Droits de succession et d'enregistrement: un achat scindé en usufruit et nue-propriété est-il encore possible?
Si vous voulez acheter un bien immobilier avec vos enfants, vous pouvez le faire, par exemple, par un achat scindé. La fameuse nouvelle disposition anti-abus, qui s'applique désormais aussi en matière de droits de succession, risque toutefois de compliquer les choses. Explication.
Qu'est-ce qu'un achat scindé?
Dans le cadre d'un achat scindé, la propriété vendue est littéralement scindée en deux: la nue-propriété et l'usufruit. La première partie achète la nue-propriété et la seconde l'usufruit. Dans la sphère privée, cela fonctionne comme suit : les parents achètent l'usufruit et les enfants la nue-propriété.
Dans la sphère professionnelle aussi, cette technique est souvent utilisée. Dans ce cas, la société achète l'usufruit (à concurrence de la plus grande partie du prix) et les actionnaires/gérants (l'unique actionnaire) la nue-propriété. Nous ne nous intéresserons pas davantage à cette technique dans le cadre du présent article.
Quel est l'avantage d'un tel achat scindé?
L'achat scindé est une technique utilisée en matière de planification successorale en raison des caractéristiques civiles de l'usufruit. L'usufruit s'éteint en effet par le décès des parents. Cela signifie qu'à ce moment, les enfants qui possèdent déjà la nue-propriété, acquièrent automatiquement la pleine propriété, sans devoir payer de droits de succession sur le bien immobilier.
Cette technique est contestée par le fisc
Le Code des droits de succession contient cependant une disposition anti-abus spécifique qui permet au fisc de contester cette technique (art. 9 C. succ.) : les parents sont présumés avoir acquis, non pas l'usufruit, mais bien la pleine propriété, de sorte qu'à leur décès, des droits de succession sont portés en compte sur le transfert (fictif) de la pleine propriété.
Les enfants peuvent toutefois réfuter cette présomption en prouvant qu'ils ont payé la nue-propriété au moyen de fonds propres. Cette preuve contraire est en fait relativement simple à fournir.
Mais qu'en est-il si les parents ont d'abord donné aux enfants l'argent avec lequel ils ont ensuite acheté la nue-propriété (p. ex. par un don manuel) ? Selon le fisc, ce sont alors les parents qui (indirectement) financent l'usufruit et la nue-propriété. Selon la lettre de la loi, cela ne pose pas de problème, de sorte qu'il arrivait que, sous certaines conditions, le fisc accepte cette pratique. L'article 9 du C. succ. ne s'applique pas lorsque les parents font d'abord un don manuel aux enfants et qu'ils achètent ensuite un bien immobilier ensemble, les uns en usufruit et les autres en nue-propriété.
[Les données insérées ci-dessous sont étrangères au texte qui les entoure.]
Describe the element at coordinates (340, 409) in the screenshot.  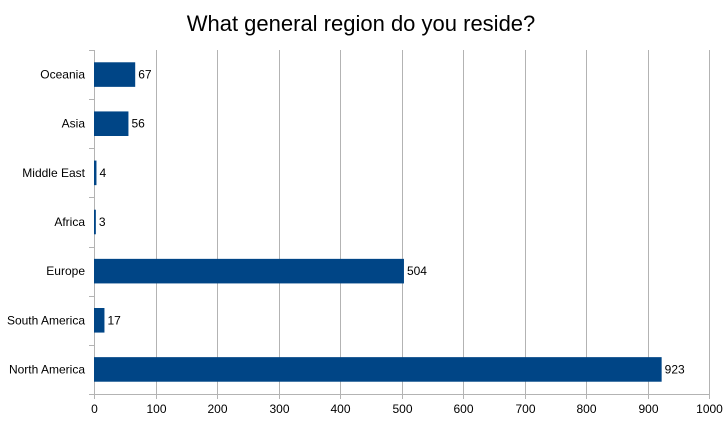
I see `x-tick-label-400: 400` at that location. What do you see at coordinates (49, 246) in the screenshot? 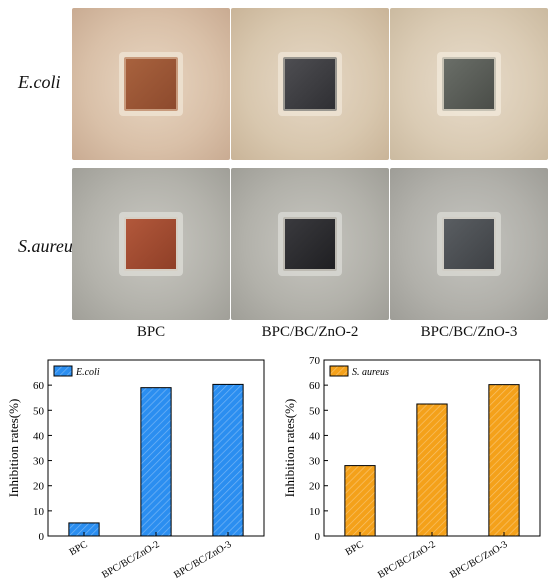
I see `row-label-saureus: S.aureus` at bounding box center [49, 246].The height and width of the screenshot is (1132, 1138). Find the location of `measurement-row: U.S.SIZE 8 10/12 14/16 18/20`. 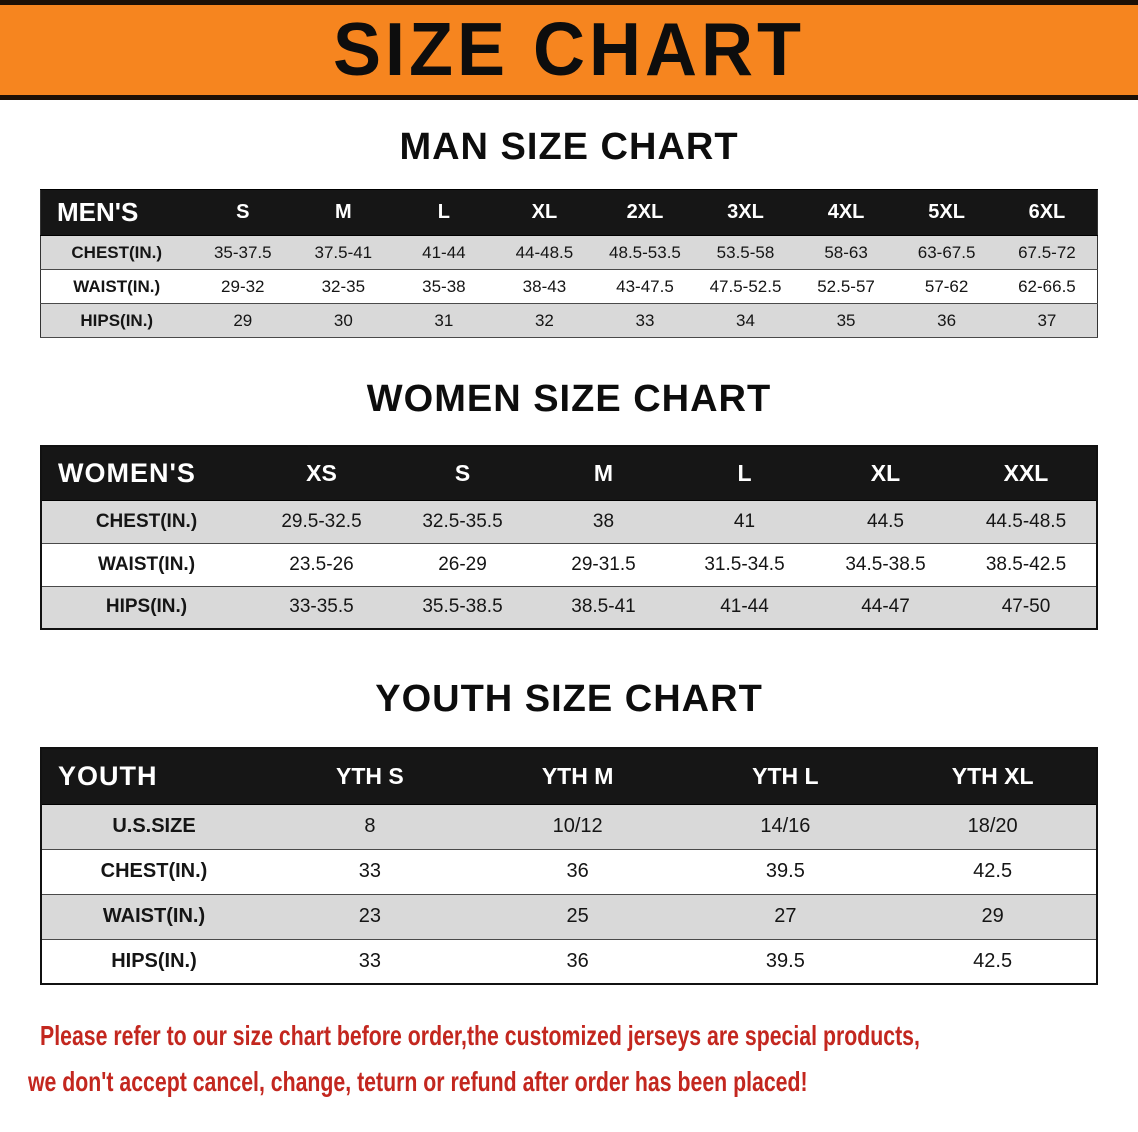

measurement-row: U.S.SIZE 8 10/12 14/16 18/20 is located at coordinates (569, 826).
Qu'est-ce qui a changé depuis l'entrée en vigueur de la nouvelle disposition anti-abus?
La question se pose de savoir si cette technique de planification peut encore être utilisée depuis l'entrée en vigueur la nouvelle disposition anti-abus. Le secrétaire d'Etat à la lutte contre la fraude ne souhaite pas encore se prononcer de manière définitive sur la question. Pour l'heure, il n'exclut pas que la disposition générale anti-abus puisse s'appliquer lorsqu'un don manuel est suivi de l'achat scindé d'un immeuble, lors duquel les parents acquièrent l'usufruit et les enfants la nue-propriété. Dans ce cas, l'article 9 est en effet frustré.
Il n'y a donc plus qu'à attendre de voir quel point de vue l'Administration va adopter dans la pratique.